Interim Opposition leader Rona Ambrose has called it “complete insanity” for Canada to price carbon with Donald Trump on his way to the White House—even though the Obama administration never introduced a carbon price, and Democratic nominee Hillary Clinton wasn’t proposing too. Smart Prosperity Co-Chair Lorraine Mitchelmore, former president of Shell Canada, begged to differ with Ambrose’s assessment.
“Whenever your largest trading partner does something different you pay attention, but that doesn’t mean you change your long-term goals. You adjust as you move forward,” Mitchelmore said.

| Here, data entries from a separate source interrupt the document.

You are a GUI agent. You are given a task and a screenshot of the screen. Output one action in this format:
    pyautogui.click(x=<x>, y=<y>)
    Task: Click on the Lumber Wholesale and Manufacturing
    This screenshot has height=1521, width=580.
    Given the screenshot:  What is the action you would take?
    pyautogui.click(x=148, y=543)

“You can’t just have a knee jerk reaction,” she added. “You have to think about the long term. This is a multi-decade business, and so how do you position it to compete today and tomorrow?”

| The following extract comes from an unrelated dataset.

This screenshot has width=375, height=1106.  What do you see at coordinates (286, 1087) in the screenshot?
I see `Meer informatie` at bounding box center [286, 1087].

While Ambrose and Saskatchewan Premier Brad Wall mount a last line of defence against the growing consensus for a Canadian carbon price, climate and energy analyst Barry Saxifrage notes that the Trudeau government’s carbon policies—including a floor price on carbon and an accelerated coal phase-out—won’t begin to offset the impact of new fossil projects the government has approved, or has under consideration.

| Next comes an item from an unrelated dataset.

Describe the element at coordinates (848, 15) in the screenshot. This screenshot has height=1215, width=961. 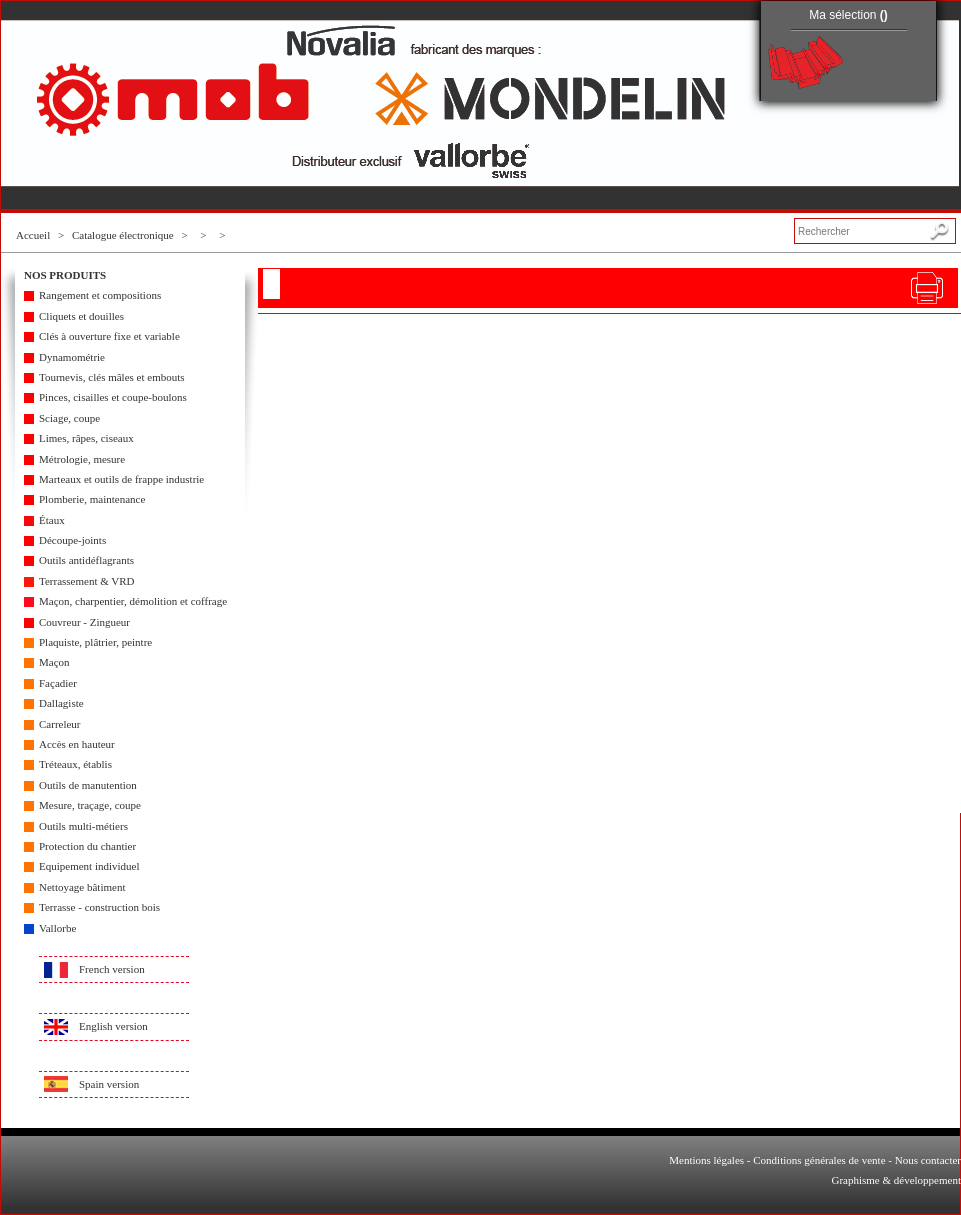
I see `Ma sélection` at that location.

Writing on the National Observer, Saxifrage notes that Canada’s 2030 carbon target—a 30% emissions reduction carried over from the Harper regime—would require a 200-megatonne carbon cut. The accelerated coal phase-out and the floor carbon price will deliver 23 Mt between them.
But the recently-approved Petronas liquefied natural gas project will add 70 Mt to the ledger, TransCanada’s Keystone XL pipeline will load on another 190Mt if Trump approves it, and other assorted pipeline proposals add up to 440 Mt.
“Since being elected, Trudeau has repeatedly promised that Canada will do its part to keep dangerous climate disruption to ‘well below’ a 2°C increase in global warming,” Saxifrage writes. So “how much longer will Canada’s pattern of climate failure continue? How long do we want it too? And if our new clean-talking Prime Minister isn’t going to change our course, who will?”